BTS are conscious of what makes them special, which convey a very curated sense of widespread or global palatability while also celebrating and reinforcing their Korean specificity. Therefore, while 'Dynamite' or 'Butter' may be in English, it would nowhere be the same without BTS.

K-pop had always posed a tricky problem to the question of genres. It never signified any specific sonic quality, as much as it did aesthetically, performatively, and linguistically. BTS, therefore, fit awkwardly with the generic divides, while also battling what musical performance meant in the American market. Especially as BTS traversed from their hip-hop roots to Neo-Jazz ('Singularity'), R&B ('Boy with Luv'), Acoustic ('Blue & Grey'), Latin pop ('Airplane Pt. 2'), EDM ('So What'), and disco ('Dynamite'), they performed each with equal poise, and their own signature flavour of complex choreographies and profound narrative universes. What became clear is that genres, for many award shows, Grammys in particular, were linguistically bound, and are not necessarily based on acoustic quality. Something is disco only if its acoustic quality is in English, otherwise if it is in Korean, it would simply be K-Pop.

Grammys now have even introduced the Best Global Music Performance (Global Music Field) category for the 2022 awards, portraying further the Anglo-centric tendencies of the institution. The redundance of these institutions has long been debated, but in noting how Korean music personalities across the board reacted jubilantly to BTS’ #1s on HOT 100, particularly of their first and of the Korean song 'Life Goes On,' and the Grammy nomination for 'Dynamite' in a ‘main’ category, it is hard to dismiss altogether the value, as perceived in the non-West, of these ‘institutional’ forms of recognition.

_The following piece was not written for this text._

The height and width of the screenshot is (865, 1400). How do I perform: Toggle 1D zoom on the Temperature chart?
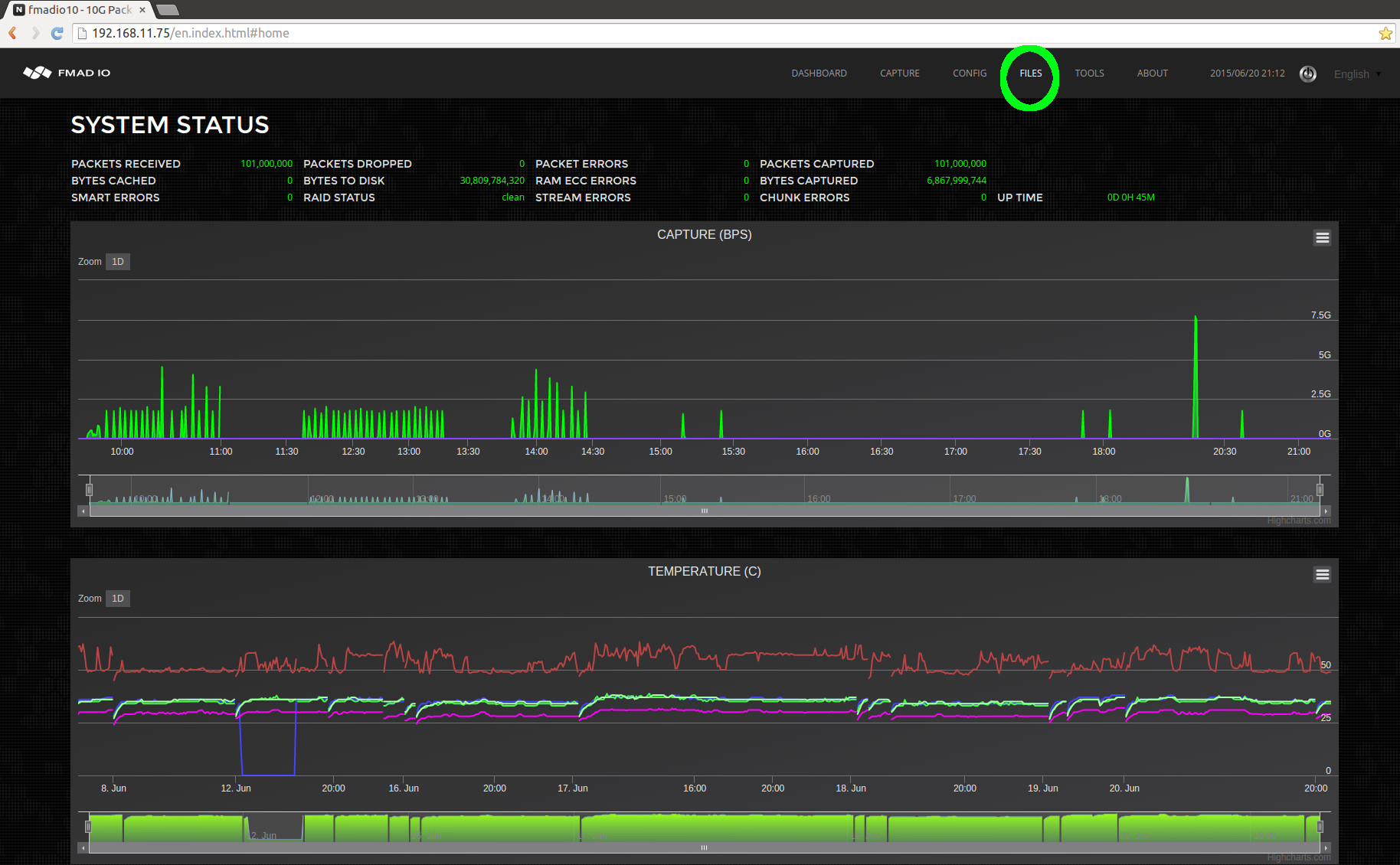pyautogui.click(x=117, y=598)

BTS members pose at the virtual press conference for 'Dynamite' ahead of the music video release. Big Hit Entertainment

BTS operates in large fields of geopolitics that do determine, to an extent, the political matter of their cultural artistry. While they retain the essence that is uniquely BTSesque, in rhetoric, in performative quality and aesthetic, they also seek ways to inform the world of what they are missing out on as the world continues to be fraught in a postcolonial hangover of the English-language. And then between the two English-language singles, they also deliver a profound and generically diverse album in Korean, as they always have, like BE.

'Dynamite' invited a world of listeners on American radio to the larger musical universe of BTS. It acted as a bridge, as a tunnel, as a thread connecting to so much of their exquisite artistry that remains off the radar of ‘institutional’ recognition. Of course, fans and some of the other award shows do their bit to recognise the quality of songs like' Spring Day' and albums like the Love Yourself series or the Map of the Soul series, reminding constantly that they will not be forgotten as they continue to reign in album charts even today, years after their release. There is still a lot to overcome for BTS’ efforts to count as a crossover, because that would require entire paradigms of global culture to be dislocated and reconstituted. BTS’ managing company, Big Hit, now called HYBE acquiring Ithaca Holdings, may be one signal of their increasing domineering presence in the global market of music, but real struggles lie with cultural and linguistic barriers that are yet to totally allow everything that BTS has to offer be consumed without a biased gaze.